Task instructions:
Your output should be each line from the material below that has the word "pixel".
++++++++
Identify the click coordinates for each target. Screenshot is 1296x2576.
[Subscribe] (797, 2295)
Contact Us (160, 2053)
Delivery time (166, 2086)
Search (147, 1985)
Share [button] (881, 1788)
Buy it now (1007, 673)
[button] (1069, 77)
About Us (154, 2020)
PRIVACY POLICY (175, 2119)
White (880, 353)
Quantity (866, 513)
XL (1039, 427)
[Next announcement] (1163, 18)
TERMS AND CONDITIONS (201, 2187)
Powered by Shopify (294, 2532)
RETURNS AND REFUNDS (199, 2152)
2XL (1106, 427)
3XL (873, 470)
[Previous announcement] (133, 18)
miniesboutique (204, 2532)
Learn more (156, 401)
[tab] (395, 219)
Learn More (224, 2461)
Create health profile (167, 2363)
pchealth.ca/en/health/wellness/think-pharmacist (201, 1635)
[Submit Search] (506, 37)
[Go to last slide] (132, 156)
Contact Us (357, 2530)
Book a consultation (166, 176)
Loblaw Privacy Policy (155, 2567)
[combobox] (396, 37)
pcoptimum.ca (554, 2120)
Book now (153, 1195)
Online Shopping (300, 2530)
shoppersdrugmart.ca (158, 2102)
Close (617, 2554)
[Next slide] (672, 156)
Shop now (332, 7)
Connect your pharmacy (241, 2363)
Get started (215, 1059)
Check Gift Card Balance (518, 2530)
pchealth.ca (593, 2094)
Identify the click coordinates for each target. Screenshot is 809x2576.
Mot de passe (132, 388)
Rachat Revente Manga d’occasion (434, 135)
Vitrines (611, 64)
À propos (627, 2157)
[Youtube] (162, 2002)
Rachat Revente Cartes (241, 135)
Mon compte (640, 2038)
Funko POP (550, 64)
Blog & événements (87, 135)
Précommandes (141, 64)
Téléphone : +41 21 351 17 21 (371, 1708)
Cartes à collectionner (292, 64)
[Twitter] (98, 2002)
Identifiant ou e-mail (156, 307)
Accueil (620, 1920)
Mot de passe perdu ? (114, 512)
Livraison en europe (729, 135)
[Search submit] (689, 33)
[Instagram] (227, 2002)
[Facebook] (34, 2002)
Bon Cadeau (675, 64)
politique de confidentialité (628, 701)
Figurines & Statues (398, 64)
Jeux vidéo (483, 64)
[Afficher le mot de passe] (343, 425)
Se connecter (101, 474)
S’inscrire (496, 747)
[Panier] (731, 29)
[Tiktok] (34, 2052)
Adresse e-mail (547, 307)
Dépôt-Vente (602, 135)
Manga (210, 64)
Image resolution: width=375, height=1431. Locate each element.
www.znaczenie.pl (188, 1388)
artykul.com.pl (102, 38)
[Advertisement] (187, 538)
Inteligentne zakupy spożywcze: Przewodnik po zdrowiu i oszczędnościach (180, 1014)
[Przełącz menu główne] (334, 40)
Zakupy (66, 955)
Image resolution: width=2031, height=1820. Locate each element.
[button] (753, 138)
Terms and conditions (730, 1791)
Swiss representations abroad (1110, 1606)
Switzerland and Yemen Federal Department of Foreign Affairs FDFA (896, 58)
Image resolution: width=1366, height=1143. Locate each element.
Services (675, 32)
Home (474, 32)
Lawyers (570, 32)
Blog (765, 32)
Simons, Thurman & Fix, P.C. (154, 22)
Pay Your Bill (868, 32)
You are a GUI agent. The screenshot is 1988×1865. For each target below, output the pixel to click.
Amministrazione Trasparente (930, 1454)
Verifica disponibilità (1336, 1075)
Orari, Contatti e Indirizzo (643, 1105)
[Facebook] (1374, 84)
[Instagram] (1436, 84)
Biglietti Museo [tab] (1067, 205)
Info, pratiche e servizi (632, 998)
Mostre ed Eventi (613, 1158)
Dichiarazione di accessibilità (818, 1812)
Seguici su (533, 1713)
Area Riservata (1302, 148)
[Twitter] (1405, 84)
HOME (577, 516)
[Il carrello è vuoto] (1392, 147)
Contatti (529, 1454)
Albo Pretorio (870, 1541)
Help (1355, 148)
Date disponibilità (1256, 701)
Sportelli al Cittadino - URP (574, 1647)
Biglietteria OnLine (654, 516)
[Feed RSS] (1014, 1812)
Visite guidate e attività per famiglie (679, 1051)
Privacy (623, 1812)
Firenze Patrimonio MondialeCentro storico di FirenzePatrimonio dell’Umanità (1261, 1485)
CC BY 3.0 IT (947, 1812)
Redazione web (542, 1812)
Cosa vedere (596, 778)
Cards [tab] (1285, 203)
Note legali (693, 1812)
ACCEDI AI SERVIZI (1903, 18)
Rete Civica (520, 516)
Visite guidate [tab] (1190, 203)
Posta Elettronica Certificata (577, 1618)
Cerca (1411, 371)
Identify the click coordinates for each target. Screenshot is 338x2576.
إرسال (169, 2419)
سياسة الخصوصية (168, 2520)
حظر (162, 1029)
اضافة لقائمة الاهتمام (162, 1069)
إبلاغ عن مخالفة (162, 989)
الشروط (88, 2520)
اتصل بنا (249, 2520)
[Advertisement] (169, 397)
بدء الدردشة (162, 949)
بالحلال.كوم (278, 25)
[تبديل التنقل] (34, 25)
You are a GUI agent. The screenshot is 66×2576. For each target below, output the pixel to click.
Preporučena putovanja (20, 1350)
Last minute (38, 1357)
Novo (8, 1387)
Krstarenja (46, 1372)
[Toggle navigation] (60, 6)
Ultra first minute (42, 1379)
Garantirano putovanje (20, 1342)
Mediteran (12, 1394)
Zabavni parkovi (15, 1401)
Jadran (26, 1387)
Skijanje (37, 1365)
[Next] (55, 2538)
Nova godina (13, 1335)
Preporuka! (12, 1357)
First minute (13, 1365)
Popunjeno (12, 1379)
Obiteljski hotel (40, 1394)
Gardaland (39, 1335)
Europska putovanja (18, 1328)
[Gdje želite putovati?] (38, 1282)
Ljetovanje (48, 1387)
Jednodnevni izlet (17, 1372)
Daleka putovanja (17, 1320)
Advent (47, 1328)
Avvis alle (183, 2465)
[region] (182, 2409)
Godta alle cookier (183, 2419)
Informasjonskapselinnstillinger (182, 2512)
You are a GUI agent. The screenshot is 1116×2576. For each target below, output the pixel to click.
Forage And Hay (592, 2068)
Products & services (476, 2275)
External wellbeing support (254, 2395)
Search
++++++++
Exercise solution:
You are a GUI agent. The screenshot is 1988×1865. For each target below, output the pixel to click.
You are a GUI agent. The screenshot is 66×2576. For each target below, output the pixel to click.
You are a GUI agent. The screenshot is 1116×2576. For each target below, output the pixel to click.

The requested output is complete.